==== Source passage

David has a couple of interactions with Matthew. David’s aunt, reclusive matriarch Liz, owns the house and has ordered Matthew to change the lock. David asks what reason she gave. Matthew says Liz told him that Vicki somehow made her way in the closed-off part of the house and got herself trapped there. Matthew takes it that Vicki was “snoopin’ around.” In Matthew’s scale of values, “snoopin’ around where you ain’t no call to be” is the cardinal sin. And Liz warned Vicki long ago that Matthew is a “strange and violent man” who might be dangerous to her if he thinks she is overly inquisitive.

We catch a glimpse of Matthew’s violent side today. When David tells him that Vicki saw the ghost of Bill Malloy, he becomes intensely agitated. He grabs the boy by the arm, shakes him, and struggles with himself before he can let go.

Liz is fond of Vicki and has a sense of responsibility for her. Yet given the choice between telling the truth about David’s terrible behavior or defaming Vicki and thereby exposing her to Matthew’s wrath, it’s under the bus for Vicki. That Liz tells the cover story she has devised to shield David from any consequences for his murderous actions to Matthew of all people is not only cruel to Vicki, but a sign of Liz’ extreme unwillingness to face unpleasant facts. Matthew is fanatically loyal to Liz and to the Collins family in general. He is the very last person in the world to use any information against them. Yet Liz can’t bring herself to tell even him the truth about David.

========
==== Input data

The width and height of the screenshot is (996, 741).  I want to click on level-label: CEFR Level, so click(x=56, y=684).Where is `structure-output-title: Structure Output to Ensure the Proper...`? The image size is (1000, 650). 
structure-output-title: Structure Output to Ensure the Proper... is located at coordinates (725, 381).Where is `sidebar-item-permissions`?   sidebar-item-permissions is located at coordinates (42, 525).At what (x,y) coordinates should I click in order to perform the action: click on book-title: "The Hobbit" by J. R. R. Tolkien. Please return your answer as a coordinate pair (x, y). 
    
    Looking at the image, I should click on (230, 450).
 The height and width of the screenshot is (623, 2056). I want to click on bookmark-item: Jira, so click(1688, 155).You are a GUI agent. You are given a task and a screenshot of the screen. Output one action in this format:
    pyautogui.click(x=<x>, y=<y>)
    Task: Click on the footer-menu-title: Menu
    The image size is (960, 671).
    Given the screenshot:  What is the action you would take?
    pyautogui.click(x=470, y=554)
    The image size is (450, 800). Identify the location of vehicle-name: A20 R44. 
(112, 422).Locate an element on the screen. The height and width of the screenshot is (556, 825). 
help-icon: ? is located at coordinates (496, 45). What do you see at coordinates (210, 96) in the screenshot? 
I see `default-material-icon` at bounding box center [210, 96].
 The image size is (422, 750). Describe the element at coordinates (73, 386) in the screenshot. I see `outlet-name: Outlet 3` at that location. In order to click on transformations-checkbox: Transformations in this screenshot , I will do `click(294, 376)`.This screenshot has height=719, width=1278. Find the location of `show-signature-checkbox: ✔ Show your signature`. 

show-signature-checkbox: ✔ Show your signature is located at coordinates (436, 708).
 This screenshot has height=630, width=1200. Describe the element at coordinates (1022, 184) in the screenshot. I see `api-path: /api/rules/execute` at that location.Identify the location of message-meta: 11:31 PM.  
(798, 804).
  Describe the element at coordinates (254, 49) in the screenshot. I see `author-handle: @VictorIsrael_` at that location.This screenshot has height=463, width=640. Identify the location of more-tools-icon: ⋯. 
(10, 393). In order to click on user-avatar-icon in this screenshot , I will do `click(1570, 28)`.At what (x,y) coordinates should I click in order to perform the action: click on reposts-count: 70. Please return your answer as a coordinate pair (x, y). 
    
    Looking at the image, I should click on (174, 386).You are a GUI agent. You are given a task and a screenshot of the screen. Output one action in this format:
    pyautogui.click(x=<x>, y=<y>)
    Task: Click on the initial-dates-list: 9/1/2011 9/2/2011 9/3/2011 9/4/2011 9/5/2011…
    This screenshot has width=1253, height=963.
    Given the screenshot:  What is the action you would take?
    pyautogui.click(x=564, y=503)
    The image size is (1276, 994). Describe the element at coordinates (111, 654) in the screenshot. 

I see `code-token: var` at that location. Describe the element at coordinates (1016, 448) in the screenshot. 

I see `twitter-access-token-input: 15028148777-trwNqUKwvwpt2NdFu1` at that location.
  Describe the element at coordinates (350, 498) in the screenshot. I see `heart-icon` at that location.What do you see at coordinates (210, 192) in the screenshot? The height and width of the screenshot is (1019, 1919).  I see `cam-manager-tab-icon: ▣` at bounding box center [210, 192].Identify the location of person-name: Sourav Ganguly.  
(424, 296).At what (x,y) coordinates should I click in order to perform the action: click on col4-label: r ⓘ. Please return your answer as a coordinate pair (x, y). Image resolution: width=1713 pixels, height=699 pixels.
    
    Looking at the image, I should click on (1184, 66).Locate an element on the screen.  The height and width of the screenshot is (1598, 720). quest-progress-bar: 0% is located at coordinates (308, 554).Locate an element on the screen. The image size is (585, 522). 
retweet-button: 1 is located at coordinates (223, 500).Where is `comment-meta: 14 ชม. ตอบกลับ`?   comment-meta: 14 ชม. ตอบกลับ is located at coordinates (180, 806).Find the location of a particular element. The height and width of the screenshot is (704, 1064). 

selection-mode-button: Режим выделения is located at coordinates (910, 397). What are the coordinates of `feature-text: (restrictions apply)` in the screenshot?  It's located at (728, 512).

========

* Required actions *
(1) List every character named in the passage about Matthew.
(2) In the passage about Matthew, what has Liz ordered Matthew to do?
(3) Pick up the passage about Matthew after its final sentence and keep writing.

* Answers for the exercise *
(1) David, Matthew, Liz, Vicki, Bill Malloy

(2) Change the lock.

(3)
This is not the first time Liz has lied to Matthew to cover up a murder attempt by David. The first time we saw Thayer David in the role of Matthew was in episode 38. In that one, Liz told him to take the blame for an auto crash that might have killed Roger. He is to say that he failed to check the brakes. She refuses to tell him why she wants him to tell this lie. We know the truth- David tampered with the brakes in order to kill his father, and Liz has decided to conceal this fact. Since then, she has behaved as if she never knew of David’s crime.

Liz is not only protecting David- she is protecting herself from a fact she cannot bring herself to face. Liz has all the power in the family, Roger openly hates David, and Carolyn is too selfish to do much for her little cousin. We can see no prospect that anyone will rein David in before he does something Liz can’t hide from the police. Since attempted murder doesn’t qualify, I suppose we have to wonder whether David is on track to succeed in murder. Vicki’s efforts to make an emotional connection with her charge may be his last chance to avoid a hideous future.